- _Required action_
The data below should be copied over with complete accuracy.
——————
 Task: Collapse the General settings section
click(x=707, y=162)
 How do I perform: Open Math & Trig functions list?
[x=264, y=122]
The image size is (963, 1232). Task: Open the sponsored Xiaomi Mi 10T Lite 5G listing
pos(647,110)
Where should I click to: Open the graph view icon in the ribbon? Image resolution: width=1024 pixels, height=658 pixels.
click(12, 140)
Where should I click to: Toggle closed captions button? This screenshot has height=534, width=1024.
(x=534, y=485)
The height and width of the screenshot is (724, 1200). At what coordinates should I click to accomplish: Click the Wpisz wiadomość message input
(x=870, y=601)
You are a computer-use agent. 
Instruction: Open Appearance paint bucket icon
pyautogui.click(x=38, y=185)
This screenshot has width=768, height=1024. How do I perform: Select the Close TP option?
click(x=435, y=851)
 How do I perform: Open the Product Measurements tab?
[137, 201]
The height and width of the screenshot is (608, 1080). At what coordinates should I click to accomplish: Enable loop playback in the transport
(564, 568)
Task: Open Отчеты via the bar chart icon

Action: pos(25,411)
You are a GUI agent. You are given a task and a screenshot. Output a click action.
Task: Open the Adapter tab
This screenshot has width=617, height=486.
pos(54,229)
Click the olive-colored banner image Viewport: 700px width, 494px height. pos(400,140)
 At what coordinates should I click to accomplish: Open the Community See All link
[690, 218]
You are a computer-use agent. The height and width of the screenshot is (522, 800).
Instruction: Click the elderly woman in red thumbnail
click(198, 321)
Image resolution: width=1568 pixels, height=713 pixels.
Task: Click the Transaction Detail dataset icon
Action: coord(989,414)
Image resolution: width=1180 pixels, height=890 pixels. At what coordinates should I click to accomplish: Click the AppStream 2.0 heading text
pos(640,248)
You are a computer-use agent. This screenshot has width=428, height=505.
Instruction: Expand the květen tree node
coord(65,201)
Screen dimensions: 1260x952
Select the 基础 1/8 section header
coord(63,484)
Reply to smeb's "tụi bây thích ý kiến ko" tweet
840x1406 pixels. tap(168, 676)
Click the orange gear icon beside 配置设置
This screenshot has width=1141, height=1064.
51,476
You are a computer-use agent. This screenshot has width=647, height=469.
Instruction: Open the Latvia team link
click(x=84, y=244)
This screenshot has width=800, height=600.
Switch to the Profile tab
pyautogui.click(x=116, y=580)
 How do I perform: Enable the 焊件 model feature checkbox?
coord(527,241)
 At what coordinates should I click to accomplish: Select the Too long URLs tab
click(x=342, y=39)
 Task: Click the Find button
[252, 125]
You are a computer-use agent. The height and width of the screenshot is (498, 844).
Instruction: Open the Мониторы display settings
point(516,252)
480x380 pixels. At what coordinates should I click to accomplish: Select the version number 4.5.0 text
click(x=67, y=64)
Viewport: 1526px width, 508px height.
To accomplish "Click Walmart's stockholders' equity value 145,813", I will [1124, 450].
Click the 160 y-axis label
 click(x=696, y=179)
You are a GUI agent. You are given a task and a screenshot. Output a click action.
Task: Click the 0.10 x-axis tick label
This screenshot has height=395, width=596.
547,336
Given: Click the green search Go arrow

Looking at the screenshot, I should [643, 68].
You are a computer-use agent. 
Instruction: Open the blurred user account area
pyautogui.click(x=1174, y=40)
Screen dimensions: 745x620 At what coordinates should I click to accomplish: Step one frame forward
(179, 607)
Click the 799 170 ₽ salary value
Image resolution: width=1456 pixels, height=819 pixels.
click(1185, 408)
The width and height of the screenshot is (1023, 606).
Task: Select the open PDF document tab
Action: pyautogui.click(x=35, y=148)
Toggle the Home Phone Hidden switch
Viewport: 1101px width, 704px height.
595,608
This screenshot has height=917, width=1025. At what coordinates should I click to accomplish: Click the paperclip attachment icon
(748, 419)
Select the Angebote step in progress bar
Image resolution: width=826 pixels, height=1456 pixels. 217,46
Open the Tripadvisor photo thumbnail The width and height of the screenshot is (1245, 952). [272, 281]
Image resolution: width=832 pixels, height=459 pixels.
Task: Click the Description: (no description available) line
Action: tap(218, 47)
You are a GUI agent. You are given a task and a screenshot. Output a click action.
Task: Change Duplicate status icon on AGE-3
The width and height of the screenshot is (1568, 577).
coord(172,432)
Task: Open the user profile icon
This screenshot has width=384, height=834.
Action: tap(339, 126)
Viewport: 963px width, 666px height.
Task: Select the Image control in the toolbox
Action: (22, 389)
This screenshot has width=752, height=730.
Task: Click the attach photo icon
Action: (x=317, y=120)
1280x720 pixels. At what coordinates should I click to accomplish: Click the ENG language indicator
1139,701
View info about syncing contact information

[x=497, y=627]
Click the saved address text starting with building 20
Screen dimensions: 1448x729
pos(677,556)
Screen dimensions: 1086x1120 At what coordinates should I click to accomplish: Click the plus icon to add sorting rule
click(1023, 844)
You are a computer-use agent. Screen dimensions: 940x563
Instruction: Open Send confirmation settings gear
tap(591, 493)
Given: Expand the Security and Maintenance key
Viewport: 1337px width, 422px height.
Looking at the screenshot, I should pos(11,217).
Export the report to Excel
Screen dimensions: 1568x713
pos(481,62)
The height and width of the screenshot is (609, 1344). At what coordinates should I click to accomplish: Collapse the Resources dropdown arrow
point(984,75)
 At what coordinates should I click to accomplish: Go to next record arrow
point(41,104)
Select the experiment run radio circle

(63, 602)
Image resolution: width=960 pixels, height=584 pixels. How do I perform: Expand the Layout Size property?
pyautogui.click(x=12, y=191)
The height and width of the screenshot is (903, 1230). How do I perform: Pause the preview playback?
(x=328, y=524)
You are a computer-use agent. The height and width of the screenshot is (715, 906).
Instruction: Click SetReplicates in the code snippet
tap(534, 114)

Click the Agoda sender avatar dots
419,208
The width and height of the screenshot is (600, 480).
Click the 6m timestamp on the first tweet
——————
- _Answer section_
 Task: Collapse the General settings section
click(x=707, y=162)
 How do I perform: Open Math & Trig functions list?
[x=264, y=122]
The image size is (963, 1232). Task: Open the sponsored Xiaomi Mi 10T Lite 5G listing
pos(647,110)
Where should I click to: Open the graph view icon in the ribbon? Image resolution: width=1024 pixels, height=658 pixels.
click(12, 140)
Where should I click to: Toggle closed captions button? This screenshot has height=534, width=1024.
(x=534, y=485)
The height and width of the screenshot is (724, 1200). At what coordinates should I click to accomplish: Click the Wpisz wiadomość message input
(x=870, y=601)
You are a computer-use agent. 
Instruction: Open Appearance paint bucket icon
pyautogui.click(x=38, y=185)
This screenshot has width=768, height=1024. How do I perform: Select the Close TP option?
click(x=435, y=851)
 How do I perform: Open the Product Measurements tab?
[137, 201]
The height and width of the screenshot is (608, 1080). At what coordinates should I click to accomplish: Enable loop playback in the transport
(564, 568)
Task: Open Отчеты via the bar chart icon

Action: pos(25,411)
You are a GUI agent. You are given a task and a screenshot. Output a click action.
Task: Open the Adapter tab
This screenshot has width=617, height=486.
pos(54,229)
Click the olive-colored banner image Viewport: 700px width, 494px height. pos(400,140)
 At what coordinates should I click to accomplish: Open the Community See All link
[690, 218]
You are a computer-use agent. The height and width of the screenshot is (522, 800).
Instruction: Click the elderly woman in red thumbnail
click(198, 321)
Image resolution: width=1568 pixels, height=713 pixels.
Task: Click the Transaction Detail dataset icon
Action: coord(989,414)
Image resolution: width=1180 pixels, height=890 pixels. At what coordinates should I click to accomplish: Click the AppStream 2.0 heading text
pos(640,248)
You are a computer-use agent. This screenshot has width=428, height=505.
Instruction: Expand the květen tree node
coord(65,201)
Screen dimensions: 1260x952
Select the 基础 1/8 section header
coord(63,484)
Reply to smeb's "tụi bây thích ý kiến ko" tweet
840x1406 pixels. tap(168, 676)
Click the orange gear icon beside 配置设置
This screenshot has width=1141, height=1064.
51,476
You are a computer-use agent. This screenshot has width=647, height=469.
Instruction: Open the Latvia team link
click(x=84, y=244)
This screenshot has width=800, height=600.
Switch to the Profile tab
pyautogui.click(x=116, y=580)
 How do I perform: Enable the 焊件 model feature checkbox?
coord(527,241)
 At what coordinates should I click to accomplish: Select the Too long URLs tab
click(x=342, y=39)
 Task: Click the Find button
[252, 125]
You are a computer-use agent. The height and width of the screenshot is (498, 844).
Instruction: Open the Мониторы display settings
point(516,252)
480x380 pixels. At what coordinates should I click to accomplish: Select the version number 4.5.0 text
click(x=67, y=64)
Viewport: 1526px width, 508px height.
To accomplish "Click Walmart's stockholders' equity value 145,813", I will [1124, 450].
Click the 160 y-axis label
 click(x=696, y=179)
You are a GUI agent. You are given a task and a screenshot. Output a click action.
Task: Click the 0.10 x-axis tick label
This screenshot has height=395, width=596.
547,336
Given: Click the green search Go arrow

Looking at the screenshot, I should [643, 68].
You are a computer-use agent. 
Instruction: Open the blurred user account area
pyautogui.click(x=1174, y=40)
Screen dimensions: 745x620 At what coordinates should I click to accomplish: Step one frame forward
(179, 607)
Click the 799 170 ₽ salary value
Image resolution: width=1456 pixels, height=819 pixels.
click(1185, 408)
The width and height of the screenshot is (1023, 606).
Task: Select the open PDF document tab
Action: pyautogui.click(x=35, y=148)
Toggle the Home Phone Hidden switch
Viewport: 1101px width, 704px height.
595,608
This screenshot has height=917, width=1025. At what coordinates should I click to accomplish: Click the paperclip attachment icon
(748, 419)
Select the Angebote step in progress bar
Image resolution: width=826 pixels, height=1456 pixels. 217,46
Open the Tripadvisor photo thumbnail The width and height of the screenshot is (1245, 952). [272, 281]
Image resolution: width=832 pixels, height=459 pixels.
Task: Click the Description: (no description available) line
Action: tap(218, 47)
You are a GUI agent. You are given a task and a screenshot. Output a click action.
Task: Change Duplicate status icon on AGE-3
The width and height of the screenshot is (1568, 577).
coord(172,432)
Task: Open the user profile icon
This screenshot has width=384, height=834.
Action: tap(339, 126)
Viewport: 963px width, 666px height.
Task: Select the Image control in the toolbox
Action: (22, 389)
This screenshot has width=752, height=730.
Task: Click the attach photo icon
Action: (x=317, y=120)
1280x720 pixels. At what coordinates should I click to accomplish: Click the ENG language indicator
1139,701
View info about syncing contact information

[x=497, y=627]
Click the saved address text starting with building 20
Screen dimensions: 1448x729
pos(677,556)
Screen dimensions: 1086x1120 At what coordinates should I click to accomplish: Click the plus icon to add sorting rule
click(1023, 844)
You are a computer-use agent. Screen dimensions: 940x563
Instruction: Open Send confirmation settings gear
tap(591, 493)
Given: Expand the Security and Maintenance key
Viewport: 1337px width, 422px height.
Looking at the screenshot, I should pos(11,217).
Export the report to Excel
Screen dimensions: 1568x713
pos(481,62)
The height and width of the screenshot is (609, 1344). At what coordinates should I click to accomplish: Collapse the Resources dropdown arrow
point(984,75)
 At what coordinates should I click to accomplish: Go to next record arrow
point(41,104)
Select the experiment run radio circle

(63, 602)
Image resolution: width=960 pixels, height=584 pixels. How do I perform: Expand the Layout Size property?
pyautogui.click(x=12, y=191)
The height and width of the screenshot is (903, 1230). How do I perform: Pause the preview playback?
(x=328, y=524)
You are a computer-use agent. The height and width of the screenshot is (715, 906).
Instruction: Click SetReplicates in the code snippet
tap(534, 114)

Click the Agoda sender avatar dots
419,208
The width and height of the screenshot is (600, 480).
Click the 6m timestamp on the first tweet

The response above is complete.